Дергей прорастает не сразу. Ему надо вспомнить свое предназначение. Что он такое, чтобы забывать? Я с ужасом смотрел, как просыпается семя, выпуская клубок корешков, похожих на красные ножки ядовитых фаланг, беспрерывно бегающих в поисках жертвы. Корешки тыкались в кожу Сергея, пробуя ее на вкус и мягкость, и каждый раз избегали соприкосновения, как человек отдергивает ладонь от пламени костра. Растение не может бегать. Оно должно укорениться там, где проросло, иначе умрет. Дергей тоже цепляется за жизнь, как и мы. Как бы ни была ядовита почва, выбирать не из чего.
Корешки еще немного подергались и нехотя погрузились в ладонь, держащую их. Кончики рубиновых корней тонки, иначе им не прорезать камень, и человек не чувствует ничего. Но потом они расширяются, набирая питательные вещества, набухают кровью и доходят до костей. Кости — то, к чему стремится растение. Именно из минералов, что их составляют, дергей строит свой организм. Когда корешки дробят кости, тогда приходит боль.
Она пришла.

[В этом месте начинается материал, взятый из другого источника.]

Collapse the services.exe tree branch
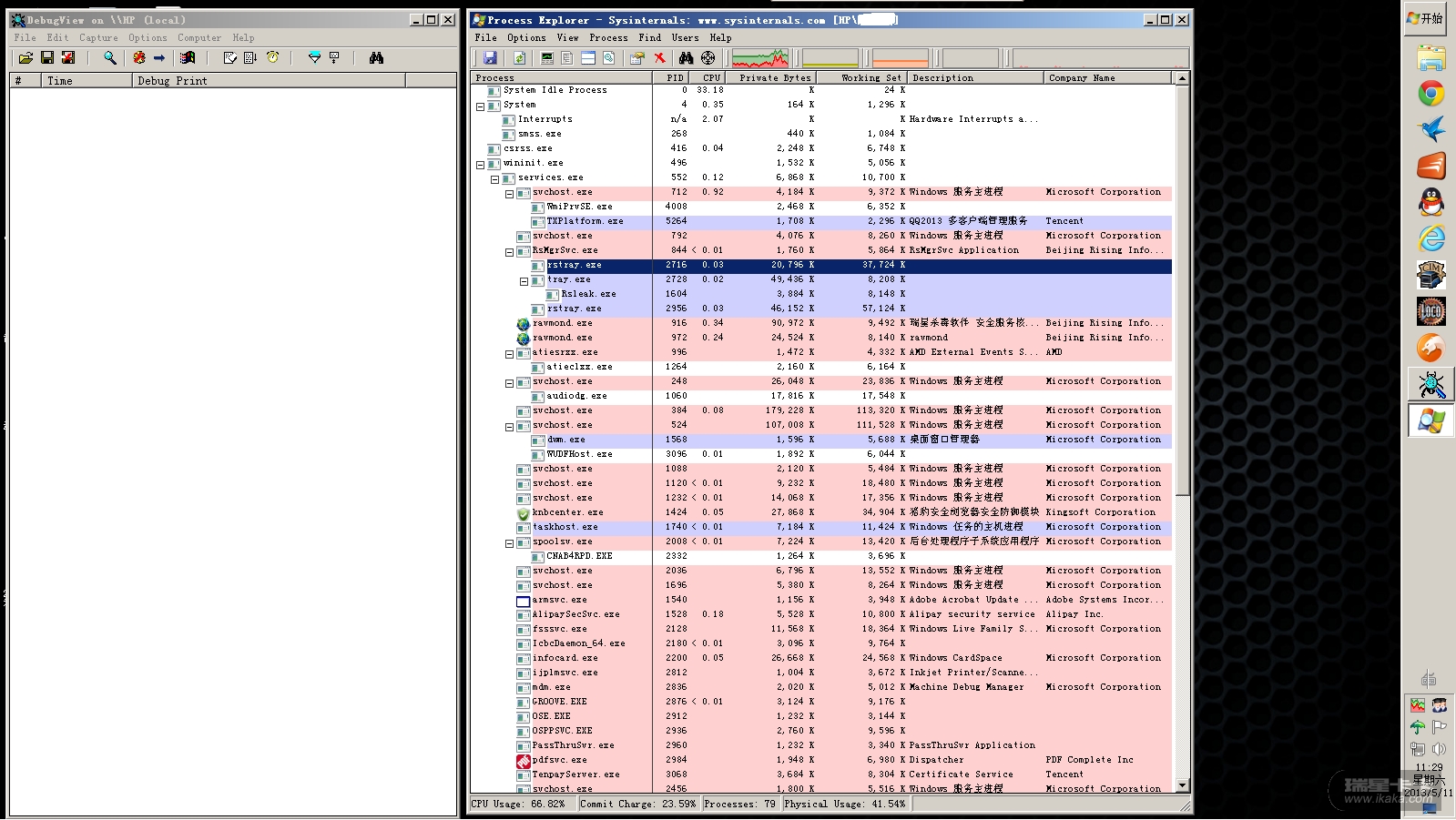1456x820 pixels. 494,179
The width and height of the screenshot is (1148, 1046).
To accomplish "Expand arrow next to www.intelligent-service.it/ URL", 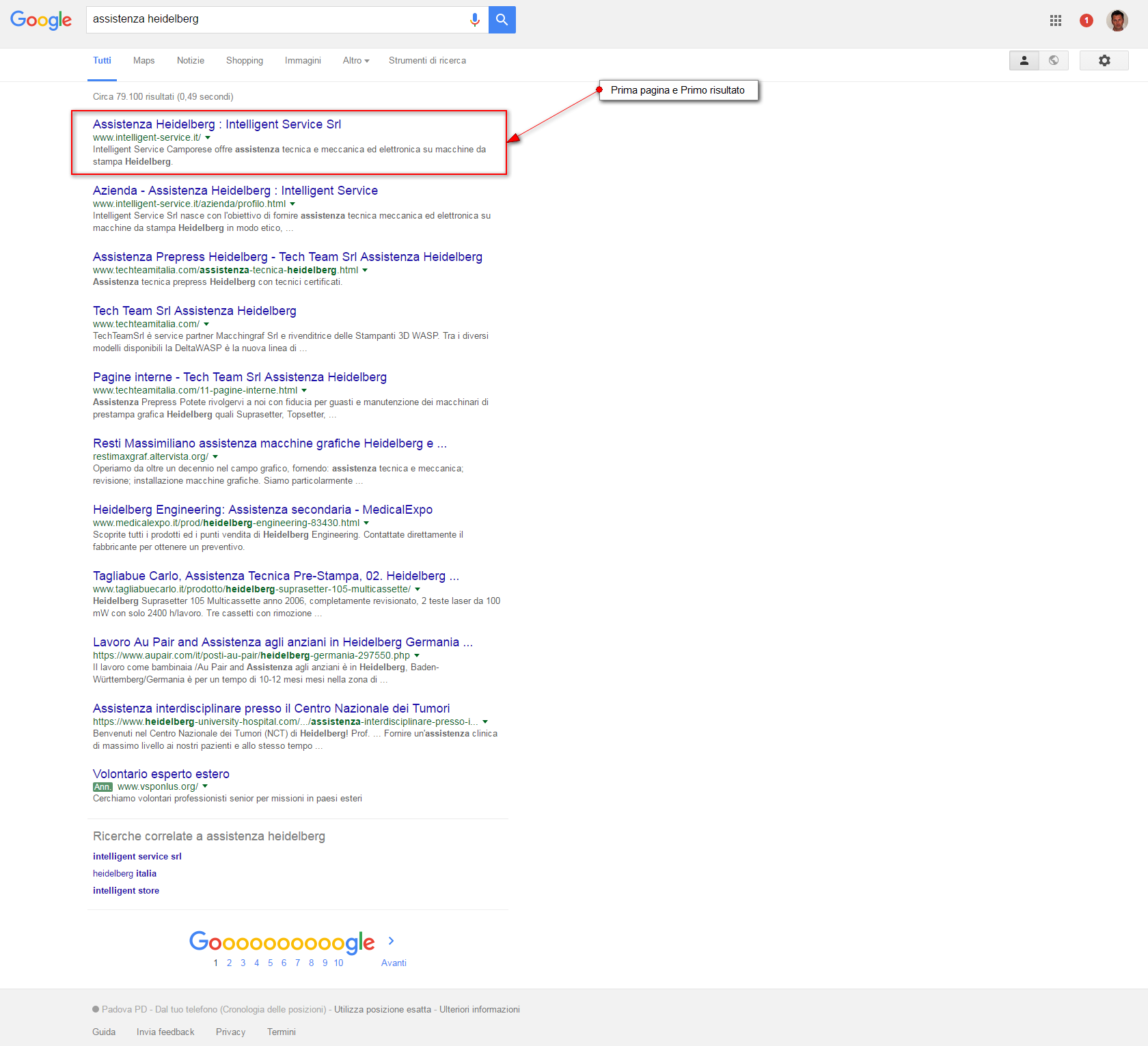I will tap(208, 137).
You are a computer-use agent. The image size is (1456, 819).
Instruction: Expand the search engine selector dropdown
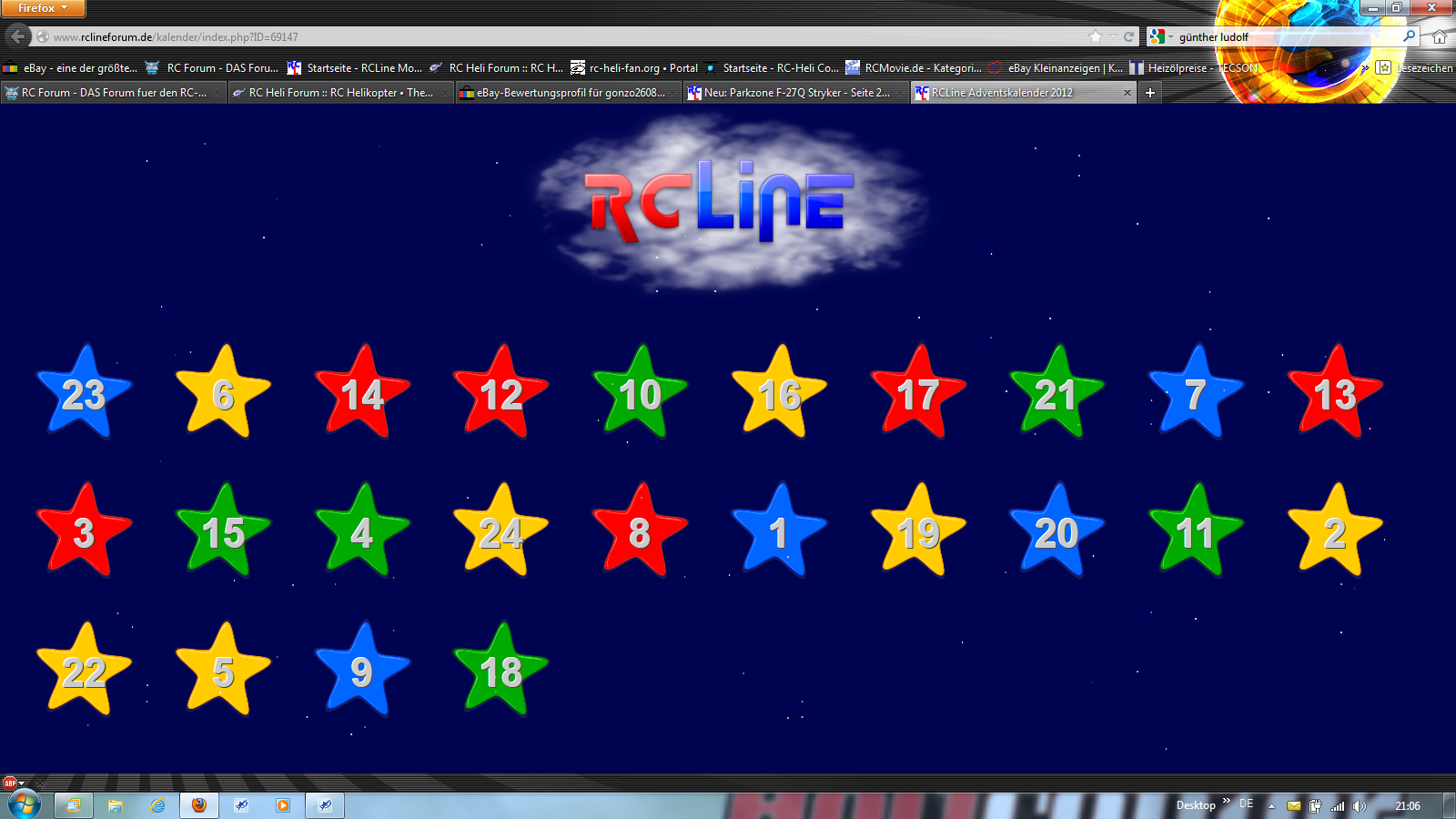[x=1161, y=37]
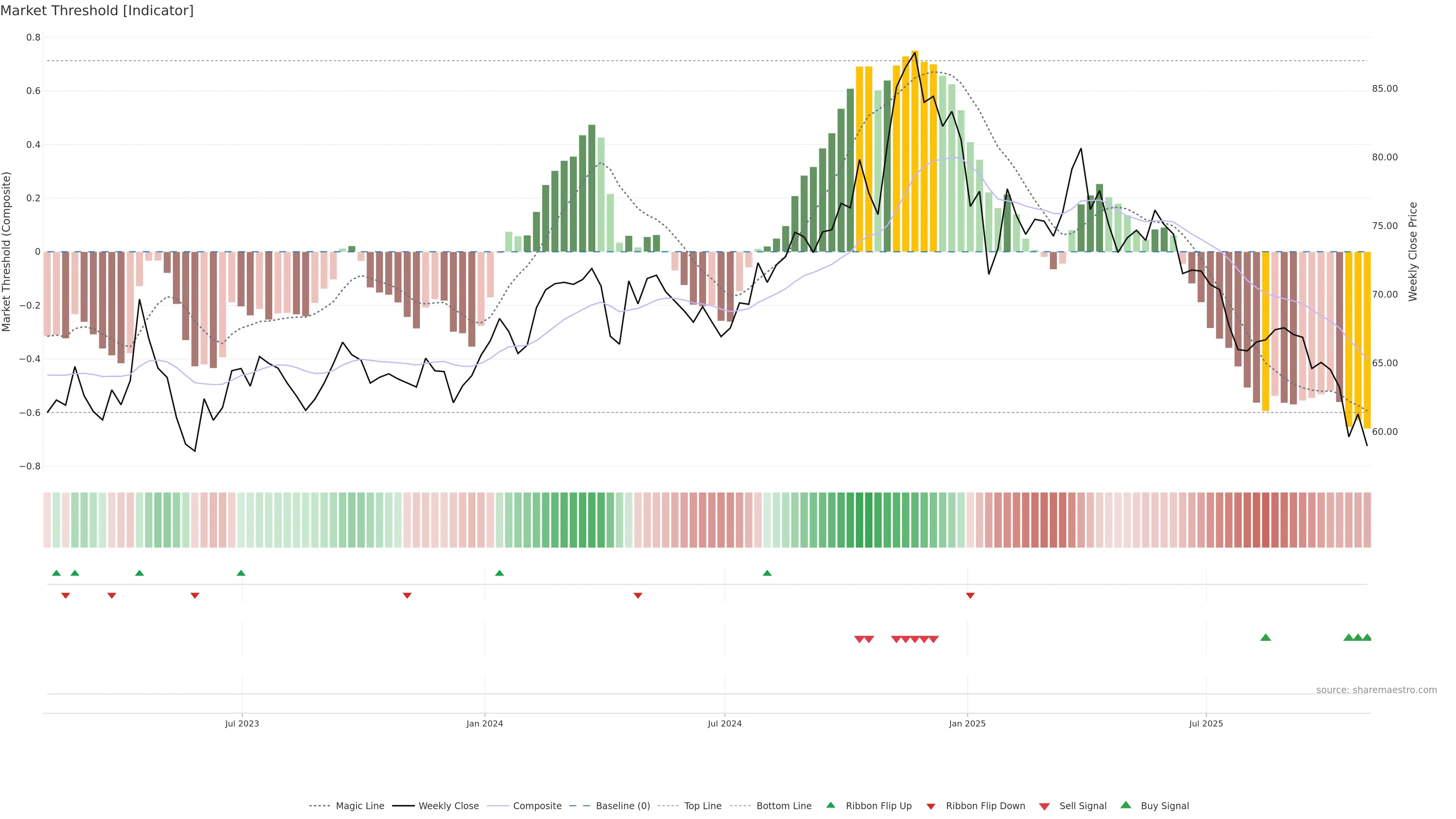Click the red flip-down marker at Jan 2025

pyautogui.click(x=970, y=595)
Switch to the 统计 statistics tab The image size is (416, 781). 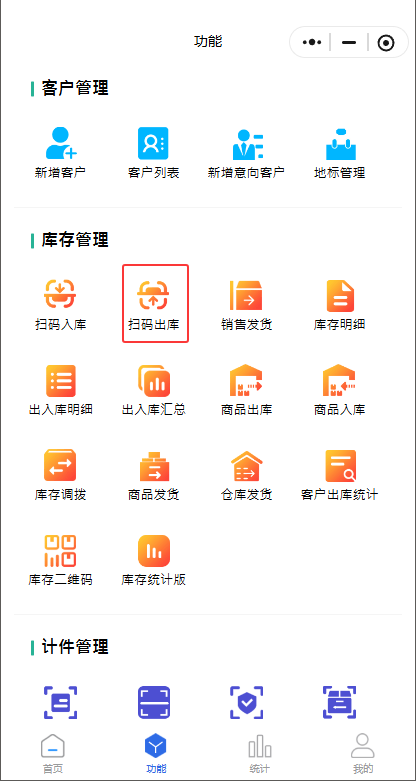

И Сергей улыбнулся.
— Боль доказывает мне, что я еще жив, — сказал он.
— Ты не веришь словам других?
— Нет. Обман люди усвоили лучше всего. Он привычен. Все слова — обман. Все чувства — обман. Человек — это ходячая ложь.
— Ты не любишь людей, — сказал я. — Зачем ты строишь для них?
— Я строю для себя.
Разговоры отвлекают от боли, уводя ее от нас. Дают надежду. Растягивают время. Я не заметил момента, когда листья дергея на руке человека начали буреть и скручиваться. Он еще пытался выжить, выдергивая корешки из, казалось, гостеприимной плоти. Но яд человеческого тела убивал быстро. Растение рассыпалось прахом, и Сергей сдул его с руки.